Note that most of the commodities mentioned in the Gazetteer are animal, not vegetable products. You don’t need to plow to raise dairy or sheep, and this is a critical factor in making agricultural decisions in the Berkshires. It’s very difficult to cultivate any crops in our soil without a healthy harvest of our most plentiful agricultural resource: the rock.

I spent much of this weekend harvesting a fresh harvest of organic rocks, pictured above. My original intent was to clear and turn over about a quarter acre of land so I can plant apple trees. I rented a Barreto 918, a machine referred to by the company that rented it to me as “the beast”, a 9HP, 210 kilogram monster designed to turn over soil 30 cm deep. It’s a very disconcerting feeling to have almost five hundred pounds of hot metal leaping out of your hands every time it encounters a substantial rock.

Midway through the process, I realized that I was clearly trying to farm the wrong crop. With a market for organic vegetables, organic milk, organic meat, it’s clear that the only obstacle to my roadside stall selling organic rocks is widespread misunderstanding of proper rock preparation and usage. As recently pointed out on my Flickr page by “plussed”: “Pan fried in some olive oil with garlic and a bit of white wine they can be great….”

Plussed is, of course, a New England native, experienced with rock preparation, cultivation and enjoyment. But I realize that many possible customers are less experienced in cooking with rocks. With that in mind, I offer an old family recipe for Pasta con la Pietre:

1 pound smooth rocks, preferably organic
6 cloves garlic
1 yellow onion, minced
1/2 cup virgin olive oil
1 bunch italian parsley
2 cups white wine
1/2 teaspoon red pepper flakes
1 pound pasta

Carefully wash rocks, removing dirt and small rocks. Place in the bottom of 8 quart stockpot, fill halfway with water. Bring to a boil, hold at rolling boil for five minutes. Drain rocks and transfer to sautee pan. Add oil, garlic and onion to rocks and sautee over medium heat until onions are lightly browned. Add white wine and red pepper flakes, scraping the bottom of the pan to incorporate burned garlic and onion into the liquid. Simmer over medium heat to reduce liquid, until rocks are lightly glazed.

Boil pasta in salt water until al dente. Drain, and toss with chopped parsely and contents of the sautee pan. Remove rocks and serve. Serves four.

6 thoughts on “Adventures in agriculture”

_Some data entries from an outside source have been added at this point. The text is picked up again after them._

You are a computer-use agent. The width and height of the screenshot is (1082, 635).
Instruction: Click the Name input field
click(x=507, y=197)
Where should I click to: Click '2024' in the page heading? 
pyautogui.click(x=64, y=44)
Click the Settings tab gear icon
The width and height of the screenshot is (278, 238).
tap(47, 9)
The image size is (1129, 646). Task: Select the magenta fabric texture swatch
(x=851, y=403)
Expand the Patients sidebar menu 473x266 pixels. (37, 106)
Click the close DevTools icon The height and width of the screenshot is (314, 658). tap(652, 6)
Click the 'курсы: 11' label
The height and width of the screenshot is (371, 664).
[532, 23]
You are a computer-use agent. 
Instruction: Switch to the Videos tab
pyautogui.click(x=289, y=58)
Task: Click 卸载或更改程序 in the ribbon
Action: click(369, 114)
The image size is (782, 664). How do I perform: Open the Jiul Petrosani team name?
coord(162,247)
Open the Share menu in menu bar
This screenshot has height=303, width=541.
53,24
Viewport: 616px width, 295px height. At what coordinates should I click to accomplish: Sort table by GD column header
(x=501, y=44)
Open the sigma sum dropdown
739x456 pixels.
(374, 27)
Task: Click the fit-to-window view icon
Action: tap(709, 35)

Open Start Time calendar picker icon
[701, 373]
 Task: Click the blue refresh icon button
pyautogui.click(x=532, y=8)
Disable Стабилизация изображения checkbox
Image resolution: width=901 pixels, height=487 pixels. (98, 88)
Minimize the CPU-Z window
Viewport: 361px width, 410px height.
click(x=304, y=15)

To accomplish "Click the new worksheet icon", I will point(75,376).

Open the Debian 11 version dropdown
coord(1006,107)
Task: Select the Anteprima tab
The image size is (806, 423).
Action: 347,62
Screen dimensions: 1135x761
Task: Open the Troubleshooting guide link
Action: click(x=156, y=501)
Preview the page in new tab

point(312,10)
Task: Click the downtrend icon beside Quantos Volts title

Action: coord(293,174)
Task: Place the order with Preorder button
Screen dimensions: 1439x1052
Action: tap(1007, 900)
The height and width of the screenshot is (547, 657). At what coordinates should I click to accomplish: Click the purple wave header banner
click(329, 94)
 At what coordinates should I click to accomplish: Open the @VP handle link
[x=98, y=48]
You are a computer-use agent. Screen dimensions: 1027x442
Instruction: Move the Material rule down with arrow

  1. You familiar with Donald Vermeer’s work on geophagy in Ghana and Nigeria? There’s a clay from Uzalla that’s pretty close in composition to what used to be the active ingredient in Kaopectate. So there’s obviously market potential here…

  2. I farm a field where boulders lie
    touching as a basket full of eggs,
    and though they’re nothing anybody begs
    I wonder if it would not signify
    to send some to you, out where you live,
    wind soil to a depth of thirty feet,
    clean as flour through a baker’s sieve…

    R. Frost, envying upstate NY. :-) You could take up stone wall building; it’d go well with orchards.

  3. I assume every culture tells a story about the poor funny person getting fed by teaching the stupid how to make rock soup. We (western Jews) call him Herschelle. Arabs call him Jucha.

  4. You may *think* it’s a joke, but that’s totally what I’m serving the TV night crowd this Sunday. Or it would be, if I could only get some good Berkshire organic rocks.